* **Work order**
Every record below should be copied exactly, with the pictures left out.

* **Data shown**
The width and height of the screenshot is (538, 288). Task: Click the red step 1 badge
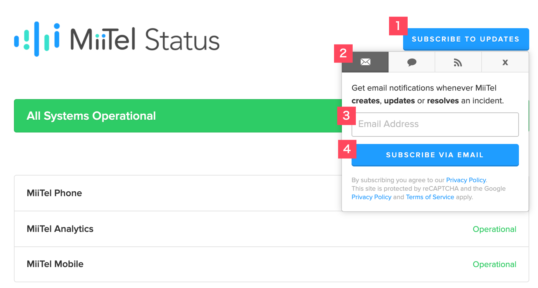(x=398, y=26)
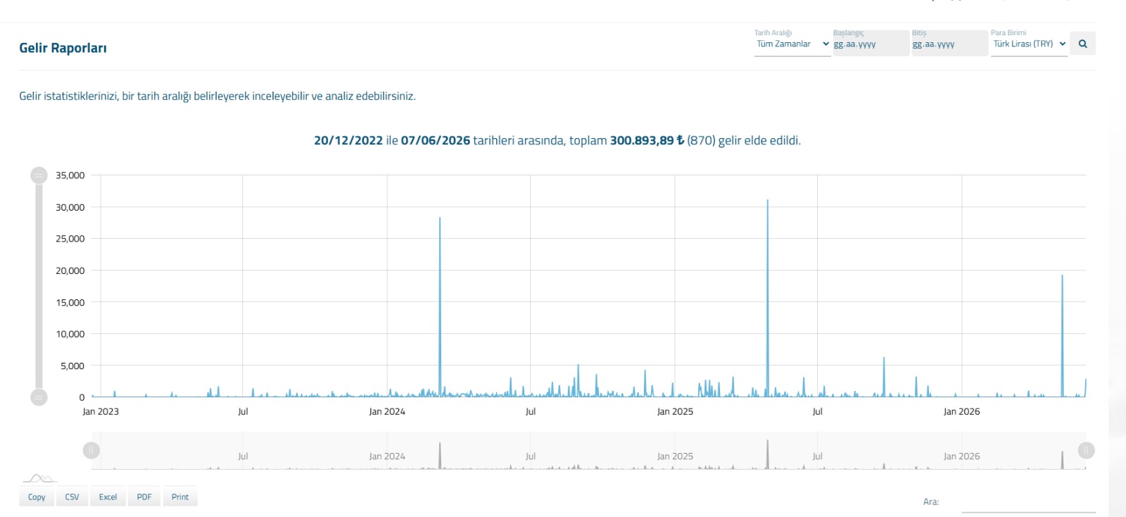Click the Jan 2024 area in navigator
This screenshot has height=517, width=1126.
pyautogui.click(x=387, y=456)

* **Solution to the problem**
The width and height of the screenshot is (538, 288). Task: Click the red step 1 badge
(x=398, y=26)
Click the Jan 2024 area in navigator
This screenshot has height=517, width=1126.
pyautogui.click(x=387, y=456)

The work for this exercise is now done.